Bagi perempuan, ketidakpedulian pemerintah terhadap masalah sosial-ekonomi, mempengaruhi kondisi sosial dan personalnya sebagai perempuan. Karena di tengah masyarakat yang masih patriarkhal, perempuan menanggung beban ganda. Di satu sisi, keperempuanannya disubordinatkan, tetapi di sisi lain, dieksploitasi. Ketika subsidi BBM dipotong, serta merta perempuan menjadi pihak pertama yang melakukan antri minyak. Perempuan juga yang harus mengelola keuangan dan mempertahankan asap dapur.
Menjadi tidak mengherankan, bila di tengah 94% penduduk Indonesia yang mengalami depresi , dimana perempuan mayoritas di dalamnya. Sementara itu, diperkirakan ada 50 ribu orang Indonesia melakukan bunuh diri setiap tahun. Hal ini disebabkan beratnya masalah sosial seperti pengangguran, penggusuran, mahalnya biaya hidup, dll .Oleh karena itu, saatnya bagi gerakan perempuan untuk melakukan terobosan perjuangan untuk perubahan Karena di situlah segala produk hukum dan politik disahkan. Segala kompromi politik yang seringkali menafikan kepentingan rakyat dan bangsa. UU Penanaman Modal yang merestui pemakaian lahan selama 90 tahun dan dapat diperpanjang, adalah bagian dari skenario ekonomi-politik global yang mengeksploitasi kekayaan alam Indonesia. Sehingga apa yang telah diperjuangkan oleh para pendiri bangsa, bagi kemaslahatan rakyat banyak justru dirusak oleh para elit politiknya. akibatnya, kaum perempuan harus menanggung penderitaan yang berkepanjangan di berbagai sektor kehidupan. Hak-hak ekonomi-politiknya diabaikan. Untuk itulah, dalam tiga tahun usia SDI yang bersamaan dengan peringatan Hari Perempuan Sedunia, Srikandi Demokrasi Indonesia, menyatakan secara tegas bahwa:
Untuk keluar dari lingkaran kemiskinan struktural yang telah akut ini, maka aktivis perempuan dan aktivis prodemokrasi lainnya, harus masuk dan terlibat penuh dalam wilayah politik, baik di legislatif maupun eksekutif, dan juga di jabatan struktur lainnya karena dengan perempuan berada diwilayah politik maka diharapkan mempercepat bangsa ini keluar dari jerat kemiskinan.
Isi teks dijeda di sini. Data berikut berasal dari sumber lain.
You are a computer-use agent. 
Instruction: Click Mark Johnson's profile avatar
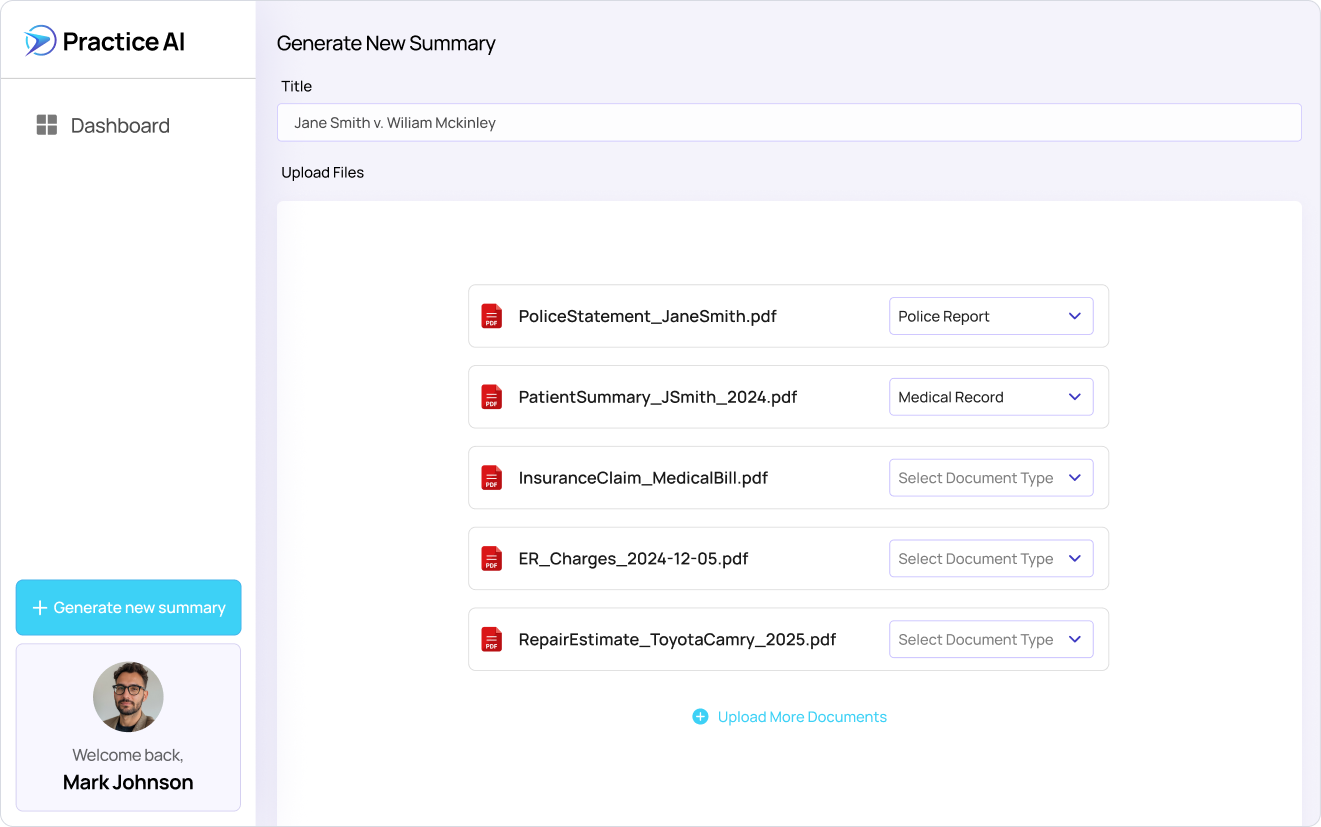[128, 696]
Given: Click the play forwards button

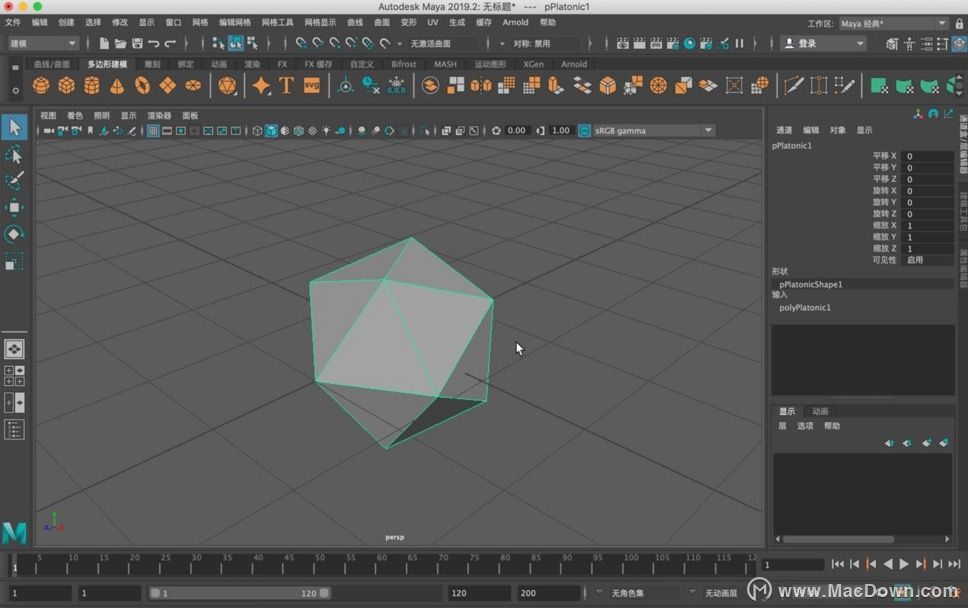Looking at the screenshot, I should 904,564.
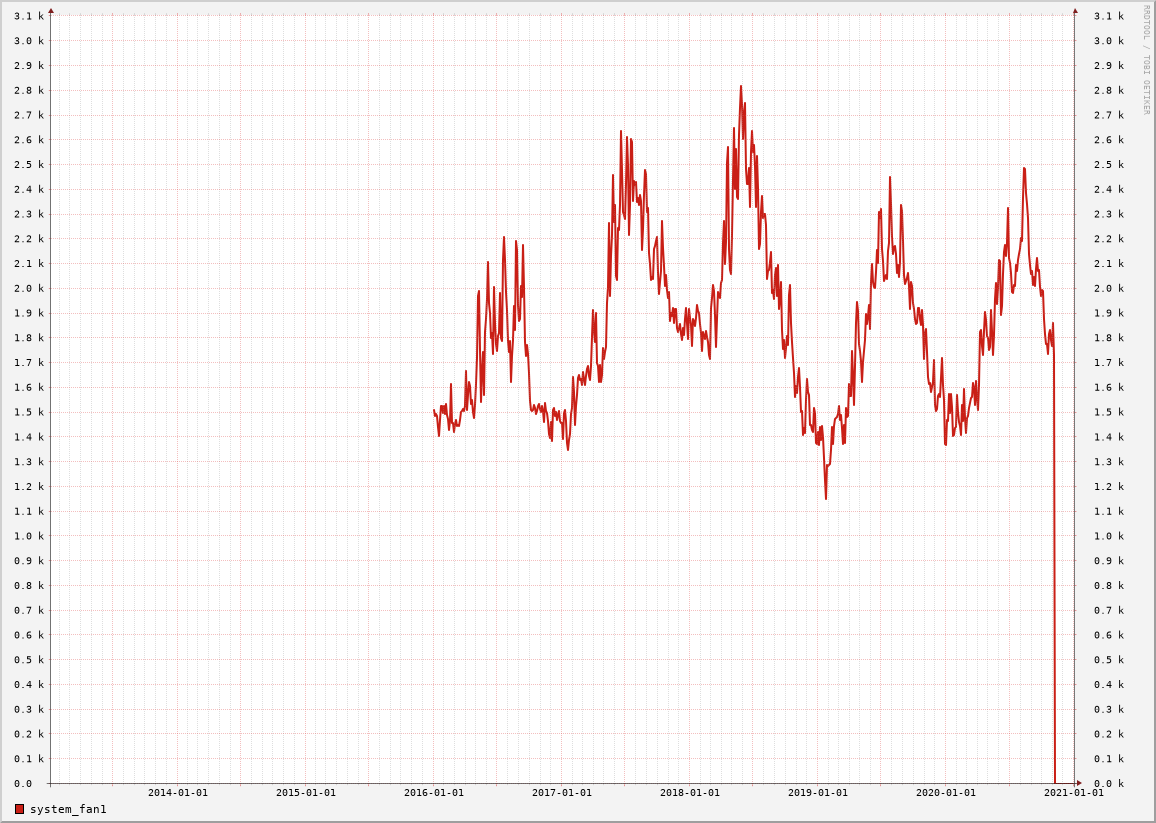Click the RRDTOOL / TOBI OETIKER watermark
Viewport: 1156px width, 823px height.
(1146, 60)
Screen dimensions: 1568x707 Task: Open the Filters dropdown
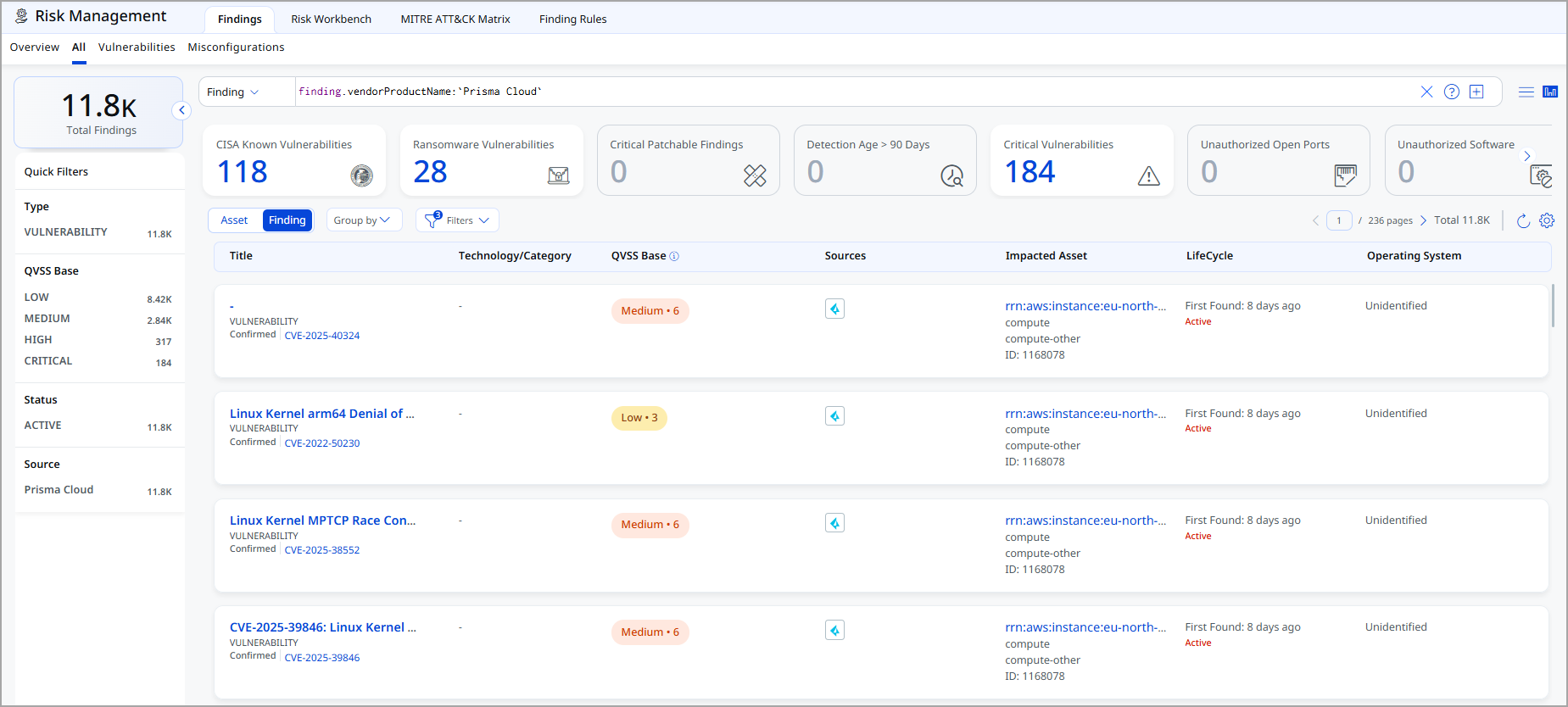point(458,220)
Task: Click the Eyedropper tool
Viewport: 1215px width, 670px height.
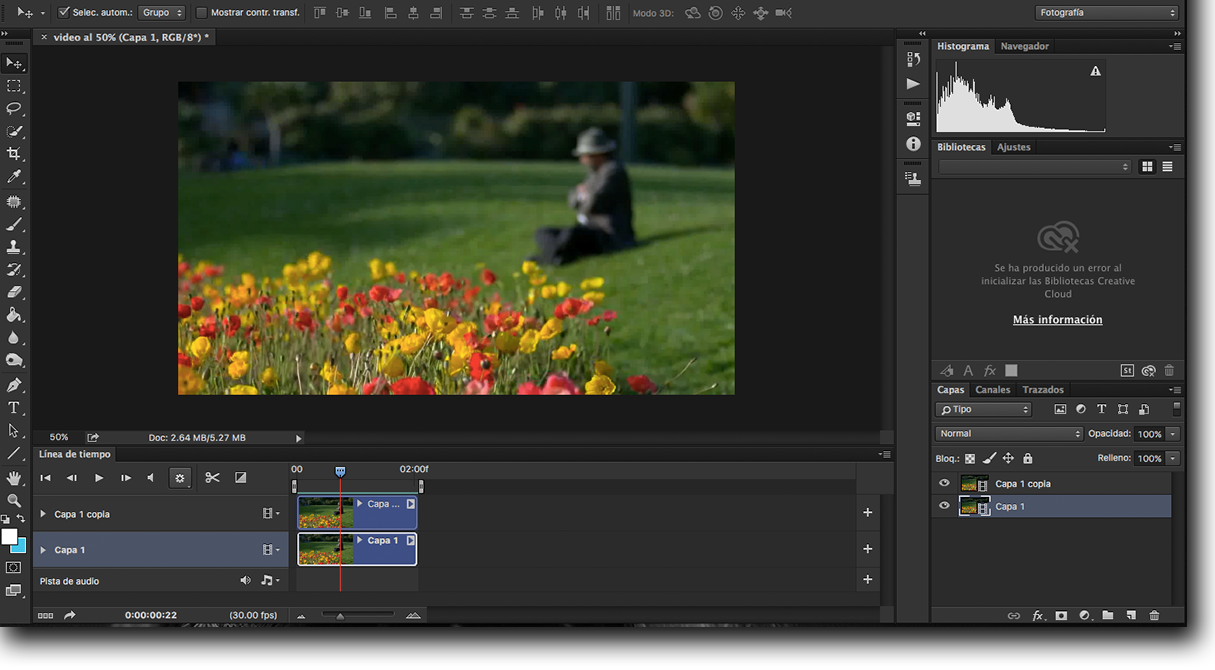Action: [x=14, y=177]
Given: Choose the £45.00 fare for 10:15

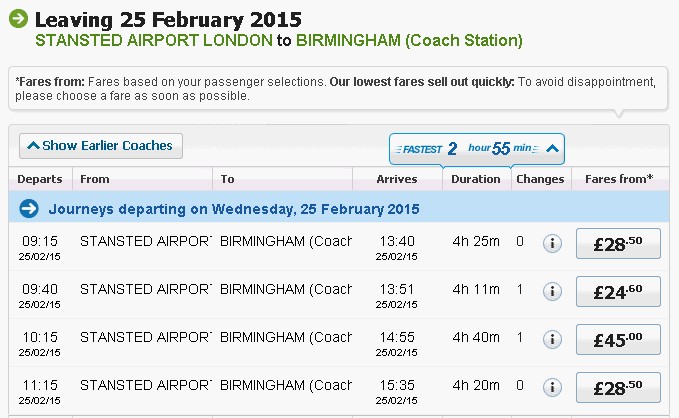Looking at the screenshot, I should [x=618, y=340].
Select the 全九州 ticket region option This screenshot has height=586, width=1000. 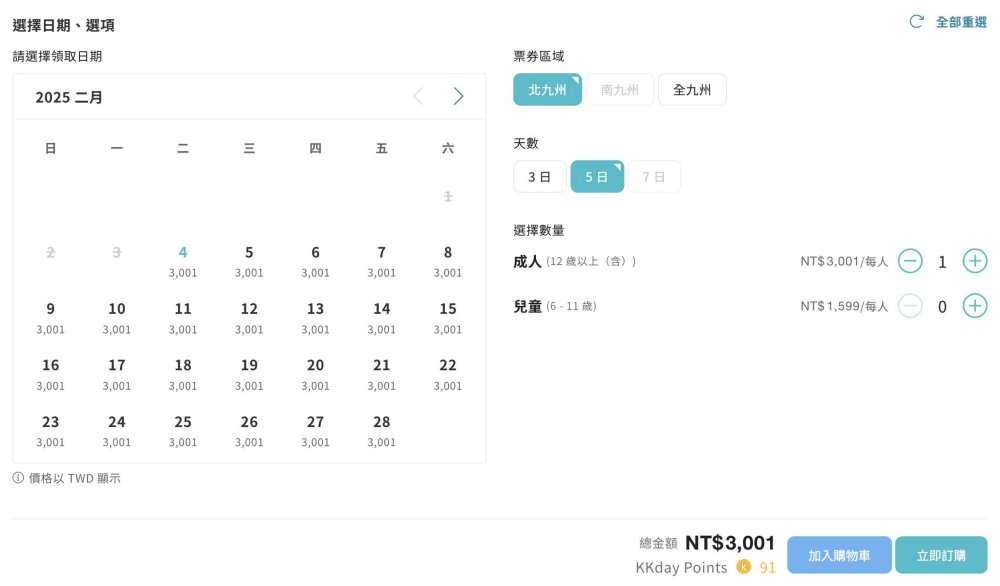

Maka dengan tegas kami menuntut kepada Pemerintah SBY-Kalla untuk segera menurunkan harga sembako, minyak goreng, beras, tepung terigu, hingga kenaikan harga tahu tempe,dan kebutuhan 9 bahan pokok, diantaranya dengan cara mengembalikan subsidi yang pantas diterima rakyat, sekali lagi mengembalikan subsidi yang pantas diterima rakyat, Hendaknya pengaturan Tata Niaga minyak goreng tidak berdasarkan pendekatan harga pasar (internasional) terbukti pengenaan pajak ekspor progresif CPO sebesar 10% tidak mampu menghentikan eksport besar besaran CPO keluar negeri dikarenakan harga CPO internasional saat ini hampir menyentuh angka 30%, padahal Indonesia merupakan penghasil CPO terbesar kedua didunia, namun sekitar 2/3 diekspor, sungguh ironis..., kami juga menghimbau menghentikan praktek perdagangan kartell terhadap tepung terigu, gula, kedelai dll.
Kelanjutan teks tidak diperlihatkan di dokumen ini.